LIQUIDITY AND CAPITAL RESOURCES
The Company’s operations consumed approximately $1,783,000 of cash (before working capital items) for the three months ended March 31, 2014. An additional $3,497,000 of cash was spent on the Kitsault Property. The cash requirement was fulfilled from cash on hand at the beginning of the period $9,920,860).
The Company’s aggregate operating, investing and financing activities during the three months ended March 31, 2014 resulted in a net decrease of $4,593,619 in its cash balance of $9,920,860 at December 31, 2013 to $5,327,241 at March 31, 2014. The Company’s working capital deficiency increased by $10,177,681 during the period and stood at a deficiency of $42,293,191 at March 31, 2014. The increase in working capital deficiency was primarily due to Kitsault Project expenditures during the period and increases in liabilities relating to the New Bridge Loan and the Pre-construction Loan. The New Bridge Loan and the Pre-construction Loan are due on December 31, 2014. US$20 million of the Pre-construction Loan facility remains undrawn. The Company plans on drawing down the final US$20 million on May 30th.
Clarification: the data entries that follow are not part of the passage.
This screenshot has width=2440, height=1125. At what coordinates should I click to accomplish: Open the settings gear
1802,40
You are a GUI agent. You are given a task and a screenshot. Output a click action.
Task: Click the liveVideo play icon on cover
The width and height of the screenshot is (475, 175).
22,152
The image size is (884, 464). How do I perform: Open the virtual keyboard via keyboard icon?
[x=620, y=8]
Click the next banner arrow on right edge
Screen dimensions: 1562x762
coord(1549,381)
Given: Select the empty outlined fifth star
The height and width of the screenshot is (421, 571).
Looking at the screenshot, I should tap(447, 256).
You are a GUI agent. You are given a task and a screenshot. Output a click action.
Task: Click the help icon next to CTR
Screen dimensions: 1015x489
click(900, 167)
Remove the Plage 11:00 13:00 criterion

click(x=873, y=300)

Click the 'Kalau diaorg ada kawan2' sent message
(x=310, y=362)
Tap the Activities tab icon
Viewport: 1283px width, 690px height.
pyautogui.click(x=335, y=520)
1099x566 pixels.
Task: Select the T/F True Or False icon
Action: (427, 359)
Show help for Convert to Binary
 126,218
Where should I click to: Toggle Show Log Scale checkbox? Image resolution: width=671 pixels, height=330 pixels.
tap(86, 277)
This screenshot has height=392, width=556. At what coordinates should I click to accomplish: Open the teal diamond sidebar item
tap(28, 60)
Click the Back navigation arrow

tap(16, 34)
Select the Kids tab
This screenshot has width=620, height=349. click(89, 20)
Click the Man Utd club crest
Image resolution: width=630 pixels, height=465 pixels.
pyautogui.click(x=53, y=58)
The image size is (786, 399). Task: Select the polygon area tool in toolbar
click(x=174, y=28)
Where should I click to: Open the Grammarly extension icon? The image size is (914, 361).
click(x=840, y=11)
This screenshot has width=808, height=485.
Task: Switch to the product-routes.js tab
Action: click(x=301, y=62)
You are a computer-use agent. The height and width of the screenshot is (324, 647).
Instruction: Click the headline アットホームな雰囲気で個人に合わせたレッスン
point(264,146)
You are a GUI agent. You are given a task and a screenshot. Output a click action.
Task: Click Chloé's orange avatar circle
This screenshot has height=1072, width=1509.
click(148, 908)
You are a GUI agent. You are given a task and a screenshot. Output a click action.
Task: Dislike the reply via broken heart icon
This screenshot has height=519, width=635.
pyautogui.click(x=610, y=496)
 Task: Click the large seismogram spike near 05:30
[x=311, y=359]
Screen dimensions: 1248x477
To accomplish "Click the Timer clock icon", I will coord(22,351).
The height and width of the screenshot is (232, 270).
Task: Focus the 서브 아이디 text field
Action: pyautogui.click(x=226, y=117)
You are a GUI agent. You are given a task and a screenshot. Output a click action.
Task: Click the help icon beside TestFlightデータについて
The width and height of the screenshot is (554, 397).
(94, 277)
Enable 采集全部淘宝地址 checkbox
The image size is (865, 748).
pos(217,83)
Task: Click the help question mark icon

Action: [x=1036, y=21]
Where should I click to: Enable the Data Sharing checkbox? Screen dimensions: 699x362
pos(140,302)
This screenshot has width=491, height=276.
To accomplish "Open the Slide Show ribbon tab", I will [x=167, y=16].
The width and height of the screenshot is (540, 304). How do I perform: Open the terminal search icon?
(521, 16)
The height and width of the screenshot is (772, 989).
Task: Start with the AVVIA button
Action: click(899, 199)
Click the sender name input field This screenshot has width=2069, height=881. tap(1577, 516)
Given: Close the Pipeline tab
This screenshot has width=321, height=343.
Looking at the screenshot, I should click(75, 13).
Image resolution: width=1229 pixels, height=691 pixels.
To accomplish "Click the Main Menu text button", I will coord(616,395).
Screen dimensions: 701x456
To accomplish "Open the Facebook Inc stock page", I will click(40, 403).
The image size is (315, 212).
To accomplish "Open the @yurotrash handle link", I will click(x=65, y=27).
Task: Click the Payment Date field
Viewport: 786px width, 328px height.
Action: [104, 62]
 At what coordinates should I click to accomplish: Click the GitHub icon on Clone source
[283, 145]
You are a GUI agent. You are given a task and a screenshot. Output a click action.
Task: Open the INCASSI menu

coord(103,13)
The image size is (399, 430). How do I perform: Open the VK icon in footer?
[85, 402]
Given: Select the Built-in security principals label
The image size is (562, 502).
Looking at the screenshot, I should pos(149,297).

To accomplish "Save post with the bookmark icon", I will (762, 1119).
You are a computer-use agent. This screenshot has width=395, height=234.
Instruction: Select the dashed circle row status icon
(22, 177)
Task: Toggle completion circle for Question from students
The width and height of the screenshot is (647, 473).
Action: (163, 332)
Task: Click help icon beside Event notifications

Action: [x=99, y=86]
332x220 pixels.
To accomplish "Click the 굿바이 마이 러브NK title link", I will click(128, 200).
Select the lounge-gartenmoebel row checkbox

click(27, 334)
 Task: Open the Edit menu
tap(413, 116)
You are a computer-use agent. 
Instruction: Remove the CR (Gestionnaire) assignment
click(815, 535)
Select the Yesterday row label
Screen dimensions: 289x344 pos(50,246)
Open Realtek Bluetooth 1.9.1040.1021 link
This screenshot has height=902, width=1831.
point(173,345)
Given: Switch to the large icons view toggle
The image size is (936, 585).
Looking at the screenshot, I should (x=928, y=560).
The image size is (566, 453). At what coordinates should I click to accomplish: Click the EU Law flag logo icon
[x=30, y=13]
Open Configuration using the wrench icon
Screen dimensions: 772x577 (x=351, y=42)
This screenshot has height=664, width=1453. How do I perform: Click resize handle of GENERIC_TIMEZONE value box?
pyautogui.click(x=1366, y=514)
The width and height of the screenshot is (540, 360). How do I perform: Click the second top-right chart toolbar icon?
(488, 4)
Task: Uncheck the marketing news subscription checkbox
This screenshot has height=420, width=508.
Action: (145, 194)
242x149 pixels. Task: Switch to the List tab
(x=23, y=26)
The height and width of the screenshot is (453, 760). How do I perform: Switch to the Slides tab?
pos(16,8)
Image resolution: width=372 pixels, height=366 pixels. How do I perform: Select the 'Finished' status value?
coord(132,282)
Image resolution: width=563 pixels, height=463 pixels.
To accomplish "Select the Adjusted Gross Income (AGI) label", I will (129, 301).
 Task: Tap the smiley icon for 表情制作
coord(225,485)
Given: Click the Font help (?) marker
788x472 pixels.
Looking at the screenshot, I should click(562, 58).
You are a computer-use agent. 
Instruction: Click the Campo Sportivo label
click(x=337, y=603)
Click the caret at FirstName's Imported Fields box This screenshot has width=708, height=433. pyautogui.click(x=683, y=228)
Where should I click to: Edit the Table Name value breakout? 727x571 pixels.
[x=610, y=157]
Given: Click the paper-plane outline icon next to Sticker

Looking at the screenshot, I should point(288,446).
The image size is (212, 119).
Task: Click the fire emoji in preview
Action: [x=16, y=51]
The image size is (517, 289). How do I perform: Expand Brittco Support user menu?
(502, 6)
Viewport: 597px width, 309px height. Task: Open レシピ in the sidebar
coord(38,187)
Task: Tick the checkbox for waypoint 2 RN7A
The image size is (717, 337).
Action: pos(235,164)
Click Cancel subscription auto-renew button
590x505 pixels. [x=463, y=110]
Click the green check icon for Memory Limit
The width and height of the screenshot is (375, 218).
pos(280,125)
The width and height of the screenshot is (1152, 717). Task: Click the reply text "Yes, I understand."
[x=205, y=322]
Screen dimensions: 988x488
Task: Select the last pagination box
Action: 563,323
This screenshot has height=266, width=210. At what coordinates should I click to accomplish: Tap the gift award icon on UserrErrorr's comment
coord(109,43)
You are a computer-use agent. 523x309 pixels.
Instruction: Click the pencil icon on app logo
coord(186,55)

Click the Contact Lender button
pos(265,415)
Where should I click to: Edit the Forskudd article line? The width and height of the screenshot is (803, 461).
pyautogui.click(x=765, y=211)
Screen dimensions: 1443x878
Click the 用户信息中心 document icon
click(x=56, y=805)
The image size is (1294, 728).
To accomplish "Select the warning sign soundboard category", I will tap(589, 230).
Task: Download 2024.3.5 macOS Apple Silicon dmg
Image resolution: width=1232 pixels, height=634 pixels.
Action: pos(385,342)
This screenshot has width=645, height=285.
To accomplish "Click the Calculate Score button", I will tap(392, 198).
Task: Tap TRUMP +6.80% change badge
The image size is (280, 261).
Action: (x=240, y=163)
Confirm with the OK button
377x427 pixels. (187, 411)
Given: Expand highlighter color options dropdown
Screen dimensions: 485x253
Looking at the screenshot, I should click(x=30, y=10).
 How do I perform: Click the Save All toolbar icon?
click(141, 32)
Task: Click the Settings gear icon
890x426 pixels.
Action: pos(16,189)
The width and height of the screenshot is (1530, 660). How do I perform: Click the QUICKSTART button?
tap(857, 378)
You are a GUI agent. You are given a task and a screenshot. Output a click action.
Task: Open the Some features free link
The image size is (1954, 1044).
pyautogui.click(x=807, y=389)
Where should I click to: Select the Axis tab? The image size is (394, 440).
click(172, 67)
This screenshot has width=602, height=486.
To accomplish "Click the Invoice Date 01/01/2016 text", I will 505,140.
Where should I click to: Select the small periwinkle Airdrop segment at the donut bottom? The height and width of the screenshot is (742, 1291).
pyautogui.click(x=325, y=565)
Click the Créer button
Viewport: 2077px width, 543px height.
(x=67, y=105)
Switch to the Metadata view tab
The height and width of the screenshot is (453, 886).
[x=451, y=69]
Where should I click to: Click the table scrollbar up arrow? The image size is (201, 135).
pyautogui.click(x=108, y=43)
The Company will need additional capital for construction of the mine and to repay the New Bridge Loan and the Pre-construction Loan. To achieve that objective the Company has been pursuing its capital funding strategy discussed in the “Outlook” section below. The New Bridge Loan and the Pre-construction Loan are secured against the assets of the Company, including the Kitsault Property. For additional information refer to the going concern note (Note 2) in the unaudited condensed interim consolidated financial statements for the three months ended March 31, 2014.
OUTLOOK
During the remainder of 2014, the Company will be focused on the following activities:
· obtaining the outstanding approvals and permits required to construct the Kitsault Project;
· negotiating cooperation agreements with First Nations in proximity of the Kitsault Project area;
· negotiating a project debt agreement with the Group Lenders;
· evaluating a sale of a minority interest in the Kitsault Project to a strategic investor;
· arranging sufficient equity funding to complete the project financing package for the Kitsault
Project;
· commencing pre-construction activities at the Kitsault Project, including detailed engineering
work and road and other pre-construction activities; and,
· strengthening the management team and implementing systems and processes in
preparation for the commencement of construction activities at the Kitsault Project.
There is no certainty the project debt, any equity offering or strategic partnership will be successfully completed.